Itulah contoh entertainmenisasi tragedi. Oleh sejumlah pemikir kebudayaan,  entertainment digolongkan sebagai sesuatu yang memecah atau mengalihkan perhatian kita dari kehidupan rutin sehari-hari. Ia menginterupsi kesadaran, membuat saraf serta pikiran bersantai sejenak. Dalam perspektif dunia hiburan, sebutannya leisure time—waktu senggang, waktu bersenang-senang.

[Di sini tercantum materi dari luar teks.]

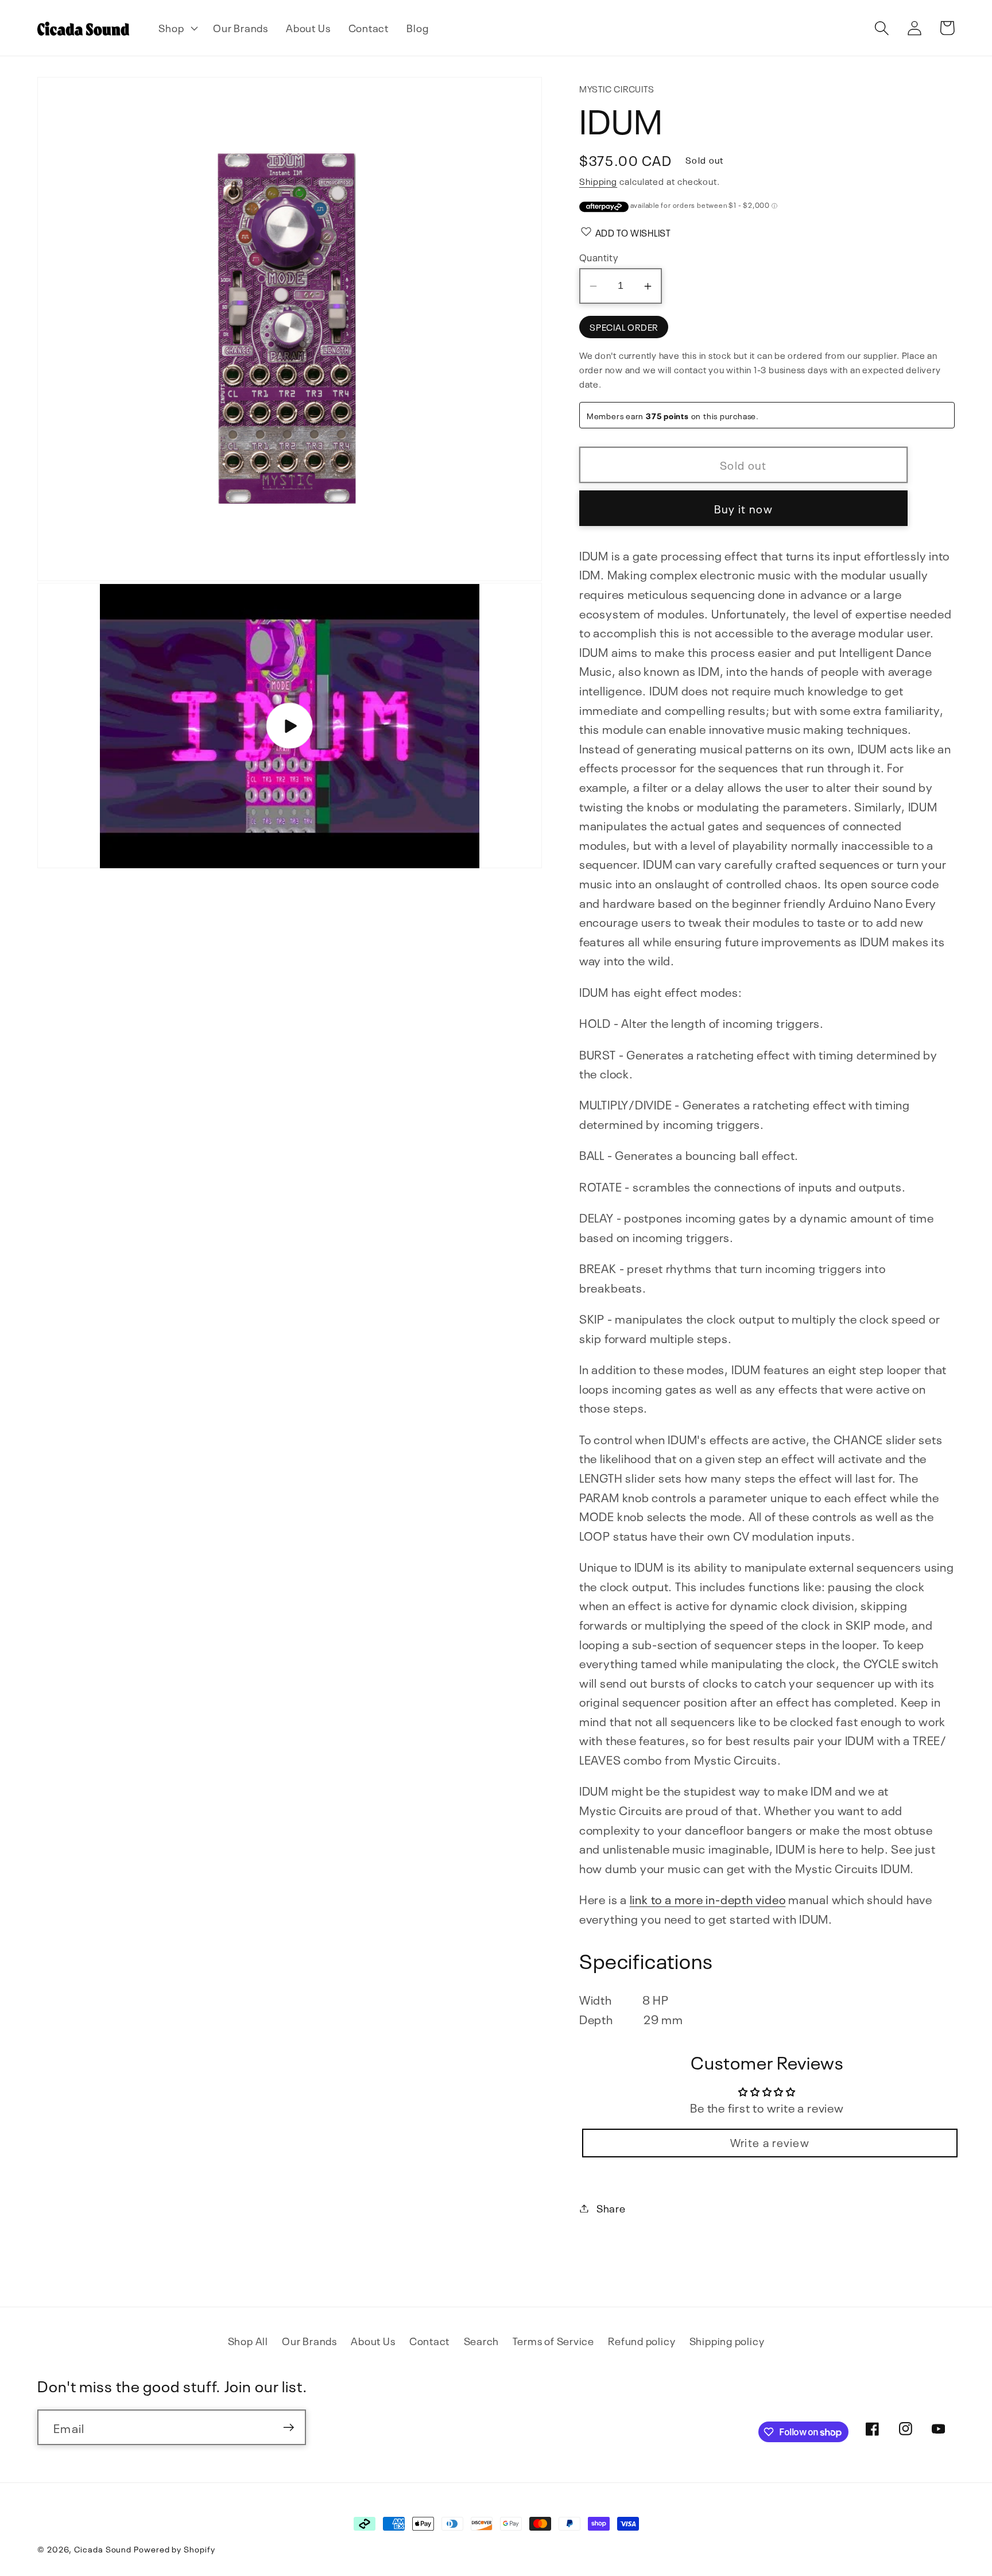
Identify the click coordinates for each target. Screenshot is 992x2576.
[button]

Sesuai sifatnya, yakni sekadar membikin saraf dan pikiran bersantai sejenak,  entertainment cenderung dangkal. Contoh sudah dipaparkan di atas: tragedi dikompensasi dengan uang. Para nabi gadungan zaman ini merumuskannya sebagai ”win-win solution”.

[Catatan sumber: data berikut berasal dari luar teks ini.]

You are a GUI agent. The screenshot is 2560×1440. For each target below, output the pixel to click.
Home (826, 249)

Kalau mau sedikit dilanjutkan, di situ persis letak perbedaan antara  entertainment dan art. Art—secara sederhana diterjemahkan sebagai seni—membuat orang menuju titik kesadaran. Kesadaran tentang apa? Kesadaran tentang eksistensi. Sangkan paran.

Nah, kesadaran tentang sesuatu yang eksistensial itulah yang hilang dalam dunia komunikasi sekarang. Sebagian besar media massa menuju ke kedangkalan, terbawa arus media elektronik yang berasas kesegeraan—serba segera, cepat, tergesa-gesa.

Di televisi, lazim dijumpai penyiar bertanya, tetapi ketika narasumber menjawab, tiba-tiba dipotong. Atau jawaban belum selesai diuraikan, penyiar sudah mengucapkan terima kasih dan berlalu, untuk berceloteh hal lain lagi. Tinggallah si narasumber terbengong-bengong seperti manusia bego.

Tak diperlukan jawaban atas suatu pertanyaan. Pertanyaan dilemparkan iseng-iseng. Begitu situasi sekeliling kita sekarang: segala hal yang kita kira penting, baik menyangkut pekerjaan atau lembaga, sebenarnya isinya hanya orang-orang iseng. Atau jangan-jangan kurang waras.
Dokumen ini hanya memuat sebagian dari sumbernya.